Please briefly describe a typical working day
I can’t say I have a ‘typical’ day. Despite there being a clear process to follow for publications, nine times out of ten there will be a curveball thrown in there somewhere, such as a non-responsive author, a last-minute abstract submission or a manuscript rejection. As much as I like to plan my day in advance, this can often change by 9 am. Generally, a good chunk of my day will be on email management – filing those which do not need my attention, flagging those that need actioning and sending emails to the team/authors/clients. The rest of my day is spent on finance, updating Datavision, resourcing discussions, internal status calls, client calls and completing my timesheet before finally logging off.
What aspect of your day/role do you most enjoy?
For some, publications may lack the aspects involved in running live or virtual events, which often people find engaging. However, it is my firm belief that publications are the foundation of medical communications, and I thoroughly enjoy being at the forefront of data dissemination. By working on publications accounts, you are so close to the data and it’s incredibly exciting. For example, I have found myself in situations where data have been considered material information, requiring us to restrict access to the data within the agency team. I have also attended calls where the Principal Investigator has excitedly proclaimed, "Well folks, this is practice-changing data!". Experiences like these make the last-minute abstract submissions and chasing authors for their approval worthwhile, because ultimately the aim is to improve patient care and that is exactly what we are supporting.

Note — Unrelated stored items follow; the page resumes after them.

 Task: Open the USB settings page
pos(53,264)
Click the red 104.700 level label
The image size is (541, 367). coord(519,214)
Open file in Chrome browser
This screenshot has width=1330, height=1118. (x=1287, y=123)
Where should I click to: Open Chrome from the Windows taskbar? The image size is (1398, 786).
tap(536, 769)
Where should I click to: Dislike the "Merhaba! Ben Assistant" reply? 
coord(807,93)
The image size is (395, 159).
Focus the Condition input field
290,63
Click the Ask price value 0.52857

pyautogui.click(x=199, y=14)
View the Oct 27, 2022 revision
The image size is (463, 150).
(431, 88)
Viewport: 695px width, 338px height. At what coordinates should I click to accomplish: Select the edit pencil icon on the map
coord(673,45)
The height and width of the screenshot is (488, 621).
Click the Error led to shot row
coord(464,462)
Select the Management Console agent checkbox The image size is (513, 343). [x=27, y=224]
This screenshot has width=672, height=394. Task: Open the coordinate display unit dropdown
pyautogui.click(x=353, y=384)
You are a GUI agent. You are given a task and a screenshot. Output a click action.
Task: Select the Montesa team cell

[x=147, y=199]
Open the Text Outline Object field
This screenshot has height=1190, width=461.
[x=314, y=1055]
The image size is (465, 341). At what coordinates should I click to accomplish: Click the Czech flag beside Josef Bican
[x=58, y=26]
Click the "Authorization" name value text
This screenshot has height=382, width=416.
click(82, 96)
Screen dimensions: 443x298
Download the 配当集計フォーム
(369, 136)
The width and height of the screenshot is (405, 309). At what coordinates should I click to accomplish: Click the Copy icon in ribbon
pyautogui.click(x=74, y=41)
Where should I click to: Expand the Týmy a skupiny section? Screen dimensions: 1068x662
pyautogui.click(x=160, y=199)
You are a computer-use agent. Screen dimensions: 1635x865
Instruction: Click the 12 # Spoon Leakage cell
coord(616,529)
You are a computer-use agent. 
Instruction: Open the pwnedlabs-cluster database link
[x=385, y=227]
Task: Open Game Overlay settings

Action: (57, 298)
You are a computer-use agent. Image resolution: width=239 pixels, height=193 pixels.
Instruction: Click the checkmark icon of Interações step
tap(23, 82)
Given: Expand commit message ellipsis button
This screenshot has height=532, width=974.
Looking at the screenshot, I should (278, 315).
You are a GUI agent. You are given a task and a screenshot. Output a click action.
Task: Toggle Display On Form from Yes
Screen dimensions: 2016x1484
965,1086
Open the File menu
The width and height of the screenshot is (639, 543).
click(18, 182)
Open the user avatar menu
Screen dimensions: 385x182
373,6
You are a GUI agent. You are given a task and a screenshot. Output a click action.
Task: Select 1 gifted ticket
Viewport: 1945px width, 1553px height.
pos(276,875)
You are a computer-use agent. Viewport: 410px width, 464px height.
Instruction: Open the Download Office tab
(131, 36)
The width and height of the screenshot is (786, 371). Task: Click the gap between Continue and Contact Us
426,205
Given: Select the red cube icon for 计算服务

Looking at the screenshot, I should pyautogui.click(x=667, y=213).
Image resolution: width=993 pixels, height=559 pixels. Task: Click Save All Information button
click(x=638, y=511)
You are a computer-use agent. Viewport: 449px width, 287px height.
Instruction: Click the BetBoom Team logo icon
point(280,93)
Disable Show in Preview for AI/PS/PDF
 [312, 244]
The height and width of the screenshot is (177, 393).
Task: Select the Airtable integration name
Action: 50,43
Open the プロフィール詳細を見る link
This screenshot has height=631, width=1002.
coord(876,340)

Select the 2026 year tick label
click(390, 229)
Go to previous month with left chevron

What challenges do you typically have to manage?
One of the biggest challenges I face is to ensure that the publications we support authors to develop are submitted compliantly. This is particularly apparent in instances when an abstract has been drafted close to the submission deadline, leaving only a day to obtain final approval from 20 authors! That’s when we have to think creatively about different channels that may be used to obtain written approvals: email [check], text message [check], telephone call [check], loop in the author’s secretary to give them a nudge [check], loop in the local affiliate to give the author a call [check], ask the local affiliate to find the author in the airport’s departure lounge [check], and the list goes on…
How can your colleagues get the best out of working with you?
Come and talk to me. I am always happy to help with anything related to publications when I can, or even outside of the publications space. Slack me, call me, email me and I will be delighted to lend you my support!
What makes working at OPEN Health great?
For me, it is always about the people. You can manage any situation if you know you have a supportive line manager or a close-knit team who work seamlessly together to get the job done.